Chinese mainland stock market posted a stellar rally on Tuesday, with the flagship Shanghai Composite Index finishing up 2.4 percent at 3,581.34 points. The gain was spurred by record net inflows into the A-share market via northbound trading linkups between the mainland and Hong Kong bourses as the Chinese yuan gained strength.
The Shanghai index, the Shenzhen Component Index and the tech-heavy ChiNext index all closed at roughly their intra-day highs, while the daily trading volume topped 1 trillion yuan ($156.2 billion), the highest in nearly three months.
Rallies like this have been rare over the past two months. The difference this time was a record daily net inflow of 21.72 billion yuan into the market via the northbound trading channel.
The amount shattered the previous record set on November 26, 2019 of 21.43 billion yuan when the Shanghai benchmark edged up 0.03 percent.
Shanghai-listed Kweichow Moutai, the world’s most valuable distiller, sat atop the net inflow rankings with 2.47 billion yuan in net purchases of its shares on Tuesday.
The new record, an enormous rise from the previous day’s 1.89 billion yuan in net inflows, was linked to a stronger yuan, which attracted foreign investors to yuan-denominated A shares as a buffer against other currencies’ weakness, analysts said.
The yuan’s daily fixing was set at 6.4283 against the US dollar on Tuesday, strengthening from Monday’s 6.4408, official data showed. The offshore yuan rose above the 6.4 mark intraday on Tuesday, the highest since June 2018.
Excessive attention shouldn’t be attracted to the net inflow readings, which don’t give a full picture of the market’s dynamics, said Dong Shaopeng, a senior research fellow at the Chongyang Institute for Financial Studies of Renmin University of China. Rather, it makes more sense to analyze the breakdown of Tuesday’s rally.

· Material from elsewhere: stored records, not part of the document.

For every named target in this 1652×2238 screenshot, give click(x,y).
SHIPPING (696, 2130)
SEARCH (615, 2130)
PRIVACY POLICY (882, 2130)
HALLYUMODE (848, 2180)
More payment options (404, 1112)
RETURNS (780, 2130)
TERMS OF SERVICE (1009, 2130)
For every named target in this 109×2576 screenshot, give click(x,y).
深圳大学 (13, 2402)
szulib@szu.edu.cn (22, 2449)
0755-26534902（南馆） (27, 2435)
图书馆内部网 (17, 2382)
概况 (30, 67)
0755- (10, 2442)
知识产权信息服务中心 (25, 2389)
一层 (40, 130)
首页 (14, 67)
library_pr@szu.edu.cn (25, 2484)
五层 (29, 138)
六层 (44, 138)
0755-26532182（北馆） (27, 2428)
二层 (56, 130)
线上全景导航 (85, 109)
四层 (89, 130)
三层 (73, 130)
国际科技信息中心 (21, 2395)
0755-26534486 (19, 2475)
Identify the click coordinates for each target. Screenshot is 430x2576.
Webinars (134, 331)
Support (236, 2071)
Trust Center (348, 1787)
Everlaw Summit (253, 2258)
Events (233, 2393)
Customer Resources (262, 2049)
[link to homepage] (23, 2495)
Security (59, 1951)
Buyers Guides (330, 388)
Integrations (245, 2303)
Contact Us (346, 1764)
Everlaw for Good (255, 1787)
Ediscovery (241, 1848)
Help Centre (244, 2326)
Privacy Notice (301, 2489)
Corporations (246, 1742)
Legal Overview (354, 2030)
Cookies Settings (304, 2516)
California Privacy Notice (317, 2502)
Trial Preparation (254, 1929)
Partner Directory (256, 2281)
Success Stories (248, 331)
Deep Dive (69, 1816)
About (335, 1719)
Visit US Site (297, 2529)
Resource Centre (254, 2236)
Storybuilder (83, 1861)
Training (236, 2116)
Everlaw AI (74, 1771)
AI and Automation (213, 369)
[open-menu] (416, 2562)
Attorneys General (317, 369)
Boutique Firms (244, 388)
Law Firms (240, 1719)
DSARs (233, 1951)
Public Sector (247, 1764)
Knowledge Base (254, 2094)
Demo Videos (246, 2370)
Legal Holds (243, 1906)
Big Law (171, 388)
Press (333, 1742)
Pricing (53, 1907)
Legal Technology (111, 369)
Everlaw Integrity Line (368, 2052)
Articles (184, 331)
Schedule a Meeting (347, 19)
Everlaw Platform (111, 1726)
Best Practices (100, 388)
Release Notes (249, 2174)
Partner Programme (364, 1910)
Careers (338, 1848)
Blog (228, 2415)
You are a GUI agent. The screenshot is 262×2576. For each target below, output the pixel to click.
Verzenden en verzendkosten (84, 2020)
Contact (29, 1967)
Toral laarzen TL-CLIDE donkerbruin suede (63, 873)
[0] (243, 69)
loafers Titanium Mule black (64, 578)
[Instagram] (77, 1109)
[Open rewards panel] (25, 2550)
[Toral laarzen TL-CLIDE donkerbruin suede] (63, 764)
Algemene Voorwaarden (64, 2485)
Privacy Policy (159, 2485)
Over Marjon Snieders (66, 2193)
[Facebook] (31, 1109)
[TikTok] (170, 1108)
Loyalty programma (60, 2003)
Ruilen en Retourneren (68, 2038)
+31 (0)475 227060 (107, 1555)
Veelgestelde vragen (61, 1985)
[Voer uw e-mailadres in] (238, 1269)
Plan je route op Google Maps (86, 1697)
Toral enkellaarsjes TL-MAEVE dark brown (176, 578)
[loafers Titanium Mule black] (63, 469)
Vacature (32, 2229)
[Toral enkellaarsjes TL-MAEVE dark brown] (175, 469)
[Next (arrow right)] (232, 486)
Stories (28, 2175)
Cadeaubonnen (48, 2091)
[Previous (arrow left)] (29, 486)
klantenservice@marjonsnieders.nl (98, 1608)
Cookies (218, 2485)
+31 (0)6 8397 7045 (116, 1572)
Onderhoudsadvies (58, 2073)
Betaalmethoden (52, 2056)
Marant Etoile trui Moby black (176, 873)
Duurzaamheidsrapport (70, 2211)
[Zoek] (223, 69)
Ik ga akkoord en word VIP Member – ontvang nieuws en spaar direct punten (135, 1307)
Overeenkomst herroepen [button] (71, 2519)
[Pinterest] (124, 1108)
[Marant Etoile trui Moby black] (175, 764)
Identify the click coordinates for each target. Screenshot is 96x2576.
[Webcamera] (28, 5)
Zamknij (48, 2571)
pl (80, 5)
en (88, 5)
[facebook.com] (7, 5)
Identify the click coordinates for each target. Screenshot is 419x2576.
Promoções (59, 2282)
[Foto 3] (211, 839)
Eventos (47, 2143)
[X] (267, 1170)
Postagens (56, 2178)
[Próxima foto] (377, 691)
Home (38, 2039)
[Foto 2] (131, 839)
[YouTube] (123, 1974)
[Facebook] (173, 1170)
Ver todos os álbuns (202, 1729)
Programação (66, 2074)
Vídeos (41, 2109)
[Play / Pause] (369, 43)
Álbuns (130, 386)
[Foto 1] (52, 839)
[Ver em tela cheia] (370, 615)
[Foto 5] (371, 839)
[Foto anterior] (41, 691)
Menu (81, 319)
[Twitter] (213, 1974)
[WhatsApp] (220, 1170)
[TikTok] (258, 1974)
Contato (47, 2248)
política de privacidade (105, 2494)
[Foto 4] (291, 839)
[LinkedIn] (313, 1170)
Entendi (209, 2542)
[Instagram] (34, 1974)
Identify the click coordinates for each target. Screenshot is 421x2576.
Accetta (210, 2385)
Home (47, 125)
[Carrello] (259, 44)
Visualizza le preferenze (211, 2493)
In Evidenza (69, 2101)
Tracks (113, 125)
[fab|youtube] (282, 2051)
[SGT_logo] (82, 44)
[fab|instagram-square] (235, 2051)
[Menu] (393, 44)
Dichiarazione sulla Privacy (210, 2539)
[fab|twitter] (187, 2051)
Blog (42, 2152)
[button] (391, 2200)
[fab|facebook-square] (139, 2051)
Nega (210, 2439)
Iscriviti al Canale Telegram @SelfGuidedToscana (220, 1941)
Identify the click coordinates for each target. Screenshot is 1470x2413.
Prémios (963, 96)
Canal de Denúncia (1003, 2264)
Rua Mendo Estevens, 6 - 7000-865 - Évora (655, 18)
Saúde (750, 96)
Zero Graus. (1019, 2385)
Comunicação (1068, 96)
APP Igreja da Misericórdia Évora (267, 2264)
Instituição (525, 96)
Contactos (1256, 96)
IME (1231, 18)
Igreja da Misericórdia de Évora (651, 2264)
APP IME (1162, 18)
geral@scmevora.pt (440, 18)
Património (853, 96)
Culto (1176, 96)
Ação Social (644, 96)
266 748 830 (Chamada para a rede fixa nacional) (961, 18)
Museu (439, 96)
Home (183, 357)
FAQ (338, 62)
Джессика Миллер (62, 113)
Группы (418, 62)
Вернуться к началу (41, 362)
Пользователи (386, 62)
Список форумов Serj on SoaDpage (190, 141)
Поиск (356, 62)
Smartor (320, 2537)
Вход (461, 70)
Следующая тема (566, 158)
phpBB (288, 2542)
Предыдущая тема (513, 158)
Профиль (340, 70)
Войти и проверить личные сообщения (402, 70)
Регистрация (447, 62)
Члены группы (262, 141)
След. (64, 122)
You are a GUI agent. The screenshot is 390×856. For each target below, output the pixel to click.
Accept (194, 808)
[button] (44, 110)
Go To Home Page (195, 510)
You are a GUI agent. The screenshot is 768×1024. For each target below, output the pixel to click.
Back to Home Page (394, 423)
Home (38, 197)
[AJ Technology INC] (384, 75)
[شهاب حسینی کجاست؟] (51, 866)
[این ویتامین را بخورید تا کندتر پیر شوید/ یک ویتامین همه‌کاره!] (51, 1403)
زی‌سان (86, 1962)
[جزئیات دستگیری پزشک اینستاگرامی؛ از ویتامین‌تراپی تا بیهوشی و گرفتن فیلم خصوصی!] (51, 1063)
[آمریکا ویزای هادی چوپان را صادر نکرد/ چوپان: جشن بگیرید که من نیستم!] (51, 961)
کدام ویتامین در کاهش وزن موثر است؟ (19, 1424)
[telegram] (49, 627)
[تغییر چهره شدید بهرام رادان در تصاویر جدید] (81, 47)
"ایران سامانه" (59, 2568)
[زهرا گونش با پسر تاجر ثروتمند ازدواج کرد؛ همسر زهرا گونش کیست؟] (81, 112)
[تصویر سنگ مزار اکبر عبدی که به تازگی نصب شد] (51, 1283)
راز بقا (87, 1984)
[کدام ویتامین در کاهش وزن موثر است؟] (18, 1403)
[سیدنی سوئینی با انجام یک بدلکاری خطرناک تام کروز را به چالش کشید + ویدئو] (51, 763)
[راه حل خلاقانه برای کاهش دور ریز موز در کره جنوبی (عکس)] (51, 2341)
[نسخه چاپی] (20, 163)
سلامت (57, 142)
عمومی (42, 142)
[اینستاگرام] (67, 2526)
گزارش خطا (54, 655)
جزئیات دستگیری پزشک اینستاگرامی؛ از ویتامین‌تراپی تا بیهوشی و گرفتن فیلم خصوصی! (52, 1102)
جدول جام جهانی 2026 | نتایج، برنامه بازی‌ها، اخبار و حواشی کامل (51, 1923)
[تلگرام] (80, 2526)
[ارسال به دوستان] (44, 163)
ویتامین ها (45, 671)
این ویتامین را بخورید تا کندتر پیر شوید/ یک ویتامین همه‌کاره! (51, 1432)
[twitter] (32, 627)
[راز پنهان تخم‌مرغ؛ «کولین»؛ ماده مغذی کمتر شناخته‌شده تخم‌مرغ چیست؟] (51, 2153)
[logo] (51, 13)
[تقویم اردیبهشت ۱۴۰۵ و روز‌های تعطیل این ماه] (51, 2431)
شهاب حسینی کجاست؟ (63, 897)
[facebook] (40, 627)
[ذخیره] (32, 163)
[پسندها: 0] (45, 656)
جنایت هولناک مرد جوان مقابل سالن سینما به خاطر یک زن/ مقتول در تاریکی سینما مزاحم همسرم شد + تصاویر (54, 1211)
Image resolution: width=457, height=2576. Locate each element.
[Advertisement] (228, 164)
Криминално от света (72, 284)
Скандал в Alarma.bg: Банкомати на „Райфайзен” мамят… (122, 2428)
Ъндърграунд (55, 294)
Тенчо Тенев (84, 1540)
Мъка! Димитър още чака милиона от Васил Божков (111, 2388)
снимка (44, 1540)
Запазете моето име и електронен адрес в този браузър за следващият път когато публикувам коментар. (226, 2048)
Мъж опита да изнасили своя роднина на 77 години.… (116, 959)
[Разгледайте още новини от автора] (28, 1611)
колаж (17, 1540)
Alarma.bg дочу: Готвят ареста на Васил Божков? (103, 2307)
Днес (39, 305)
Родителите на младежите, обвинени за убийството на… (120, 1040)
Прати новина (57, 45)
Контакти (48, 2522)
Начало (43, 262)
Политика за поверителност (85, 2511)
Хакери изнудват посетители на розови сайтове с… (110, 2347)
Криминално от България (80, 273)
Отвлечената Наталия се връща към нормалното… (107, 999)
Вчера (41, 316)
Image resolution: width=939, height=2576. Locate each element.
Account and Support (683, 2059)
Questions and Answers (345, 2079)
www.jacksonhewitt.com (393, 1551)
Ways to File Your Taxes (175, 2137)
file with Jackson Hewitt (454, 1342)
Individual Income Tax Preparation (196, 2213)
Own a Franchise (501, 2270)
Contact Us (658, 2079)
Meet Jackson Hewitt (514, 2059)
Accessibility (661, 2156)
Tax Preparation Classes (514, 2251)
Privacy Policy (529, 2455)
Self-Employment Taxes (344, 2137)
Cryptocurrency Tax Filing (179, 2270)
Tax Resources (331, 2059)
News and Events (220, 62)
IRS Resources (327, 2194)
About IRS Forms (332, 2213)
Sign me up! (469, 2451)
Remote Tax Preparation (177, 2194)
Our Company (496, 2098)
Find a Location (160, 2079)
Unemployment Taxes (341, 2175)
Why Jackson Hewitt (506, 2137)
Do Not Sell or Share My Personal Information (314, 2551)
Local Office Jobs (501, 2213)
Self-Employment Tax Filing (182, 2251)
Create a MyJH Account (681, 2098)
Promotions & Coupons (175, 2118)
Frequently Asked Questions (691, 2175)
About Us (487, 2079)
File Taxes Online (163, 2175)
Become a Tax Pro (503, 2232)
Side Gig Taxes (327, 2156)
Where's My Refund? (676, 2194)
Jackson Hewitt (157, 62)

Financial shares, notably brokerages, led Tuesday’s rise, indicating expectations of rising earnings at securities firms, Dong told the Global Times on Tuesday.
A registration-based IPO system will boost brokerages’ business, and a growing trend of mergers and acquisitions amid the economy’s rebalancing will serve as a shot in the arm of brokerages that facilitate company reorganizations.
But Dong warned that A shares won’t rise in a straight line, with the Shanghai index possibly fluctuating between 3,500 points and 3,700 points for quite a long time.
“Over the next year or two, there’s a chance of the benchmark index hitting the 4,000-point mark – assuming the absence of such non-economic factors as geopolitical uncertainty,” said Dong, who is also an expert advisor for the China Securities Regulatory Commission.
US stocks are overbought and the US market is on the cusp of a correction, although the exact timing is uncertain. A shares may inevitably be affected, but the pain won’t be severe, he said.